We varen weer langs de zeeleeuwen op hun rots, het is hoog water, dus ze zitten hutje mutje op elkaar. We zoeken de walvissen, maar vinden ze niet. Zo scharrelen we terug naar Bartlett Cove. Er komen dagen met veel regen en daar is dan meer te beleven dan in de baai.
Als ik het blog bijwerk aan de kampeertafel buiten met wifi van de rangers, waarschuwt iemand dat er een zwarte beer achter me op het houten dek loopt. Er wordt geroepen en gezwaaid en de beer voelt aan dat hij niet welkom is en verdwijnt snel in het bos. Mijn eerste wilde zwarte beer, maar wel iets te dichtbij en geen foto's. We verplaatsen de tafel zodat ik met mijn rug tegen het wc huisje zit, dan zie ik ze in ieder geval komen. We maken mooie wandelingen in de droge uren, het lijkt 's nachts veel meer te regenen dan overdag. We zien een porcupine, een stekeldier zo groot als een middelmaat hond. Ze hummen zangerig terwijl ze knabbelend door gras en struikjes scharrelen. Behalve neus en ogen zitten ze helemaal vol met lange stekels, die laat iedereen wel met rust. Hij is ook niet erg onder de indruk van ons, en poseert op zijn achterpootjes voor de camera.

Mike en Karen nodigen ons uit voor een dagje in Gustavus. Gustavus ligt op de grindvlakte die de gletsjers achter gelaten hebben, het eerste vlakke stuk wat we zien in Alaska. Het is een piepklein dorpje en dat willen ze ook graag zo houden. Geen wegen, geen cruiseschepen, alleen wat mensen met een cabin in het bos.
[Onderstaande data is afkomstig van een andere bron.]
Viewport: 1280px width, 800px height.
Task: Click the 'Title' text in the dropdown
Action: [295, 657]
Mike en Karen wonen ook in het bos op een groot stuk land. Ze hebben het al meer dan 40 jaar, eerst als cabin en nu – na de pensionering- als huis. Karen is Japanse literatuur prof en Mike heeft voor haar twee bibliotheekjes gebouwd in het bos om. Een is er Japans ingericht, erg mooi en een prachtige werkplek. We wandelen samen en eten 's avonds bij hun vriend Jim. Hij woont ook al jaren in het gebied en heeft veel onderzoek gedaan naar visserij en zelf een een topkwaliteit visverwerking gehad. Interessante gesprekken aan tafel, tot we onderbroken worden door een zwarte beer die opspringt tegen het raam, een halve meter achter ons. De hond jaagt hem weg en het gesprek gaat nu even over lastige beren zo eind van de herfst. Niemand, behalve wij, is erg onder de indruk, business as usual.
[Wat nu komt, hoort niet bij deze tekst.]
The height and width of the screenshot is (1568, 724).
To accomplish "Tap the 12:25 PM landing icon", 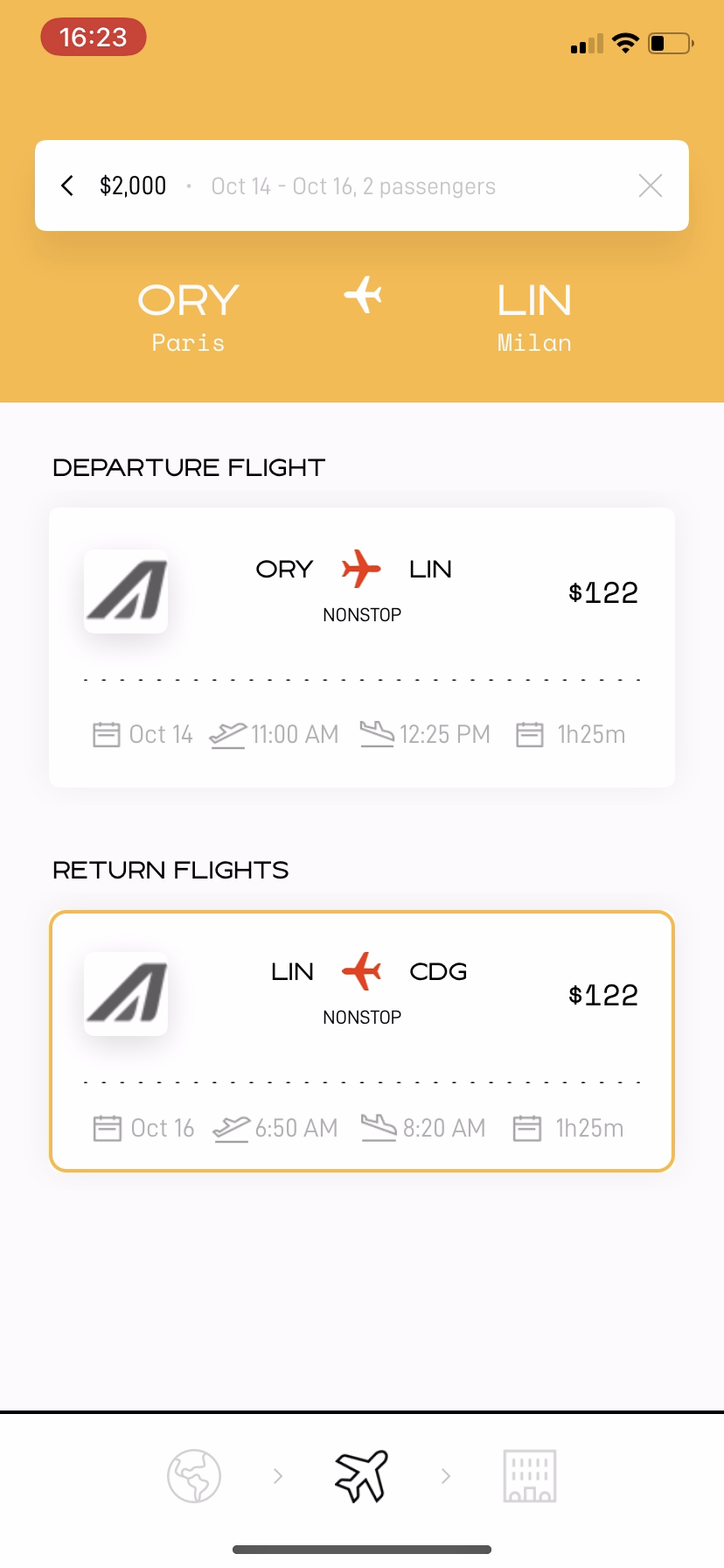I will click(377, 734).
We ontmoeten ook Ingrid en Kevin in Bartlett Cove. Ingrid is werkzaam op het park en Kevin organiseert bijzondere outdoor reizen. Ingrid gaat vaak mee als naturalist om de gasten van alles te vertellen over wat ze tegen komen. We eten samen op de boot en wisselen reisverhalen uit, een gezellige avond over bijzondere bestemmingen. Wat is er toch veel te zien op de wereld!

foto's: Steller Gaai, "Levende" route markering van de Huna Tlingit native bewoners, zonsopkomst over de Fairweather range, Gemeenschapshuis van de Huna Tlingit in Glacier Bay, Zwarte Cantharel, laatste foto een Blauw Korhoen, de rest spreekt voor zich.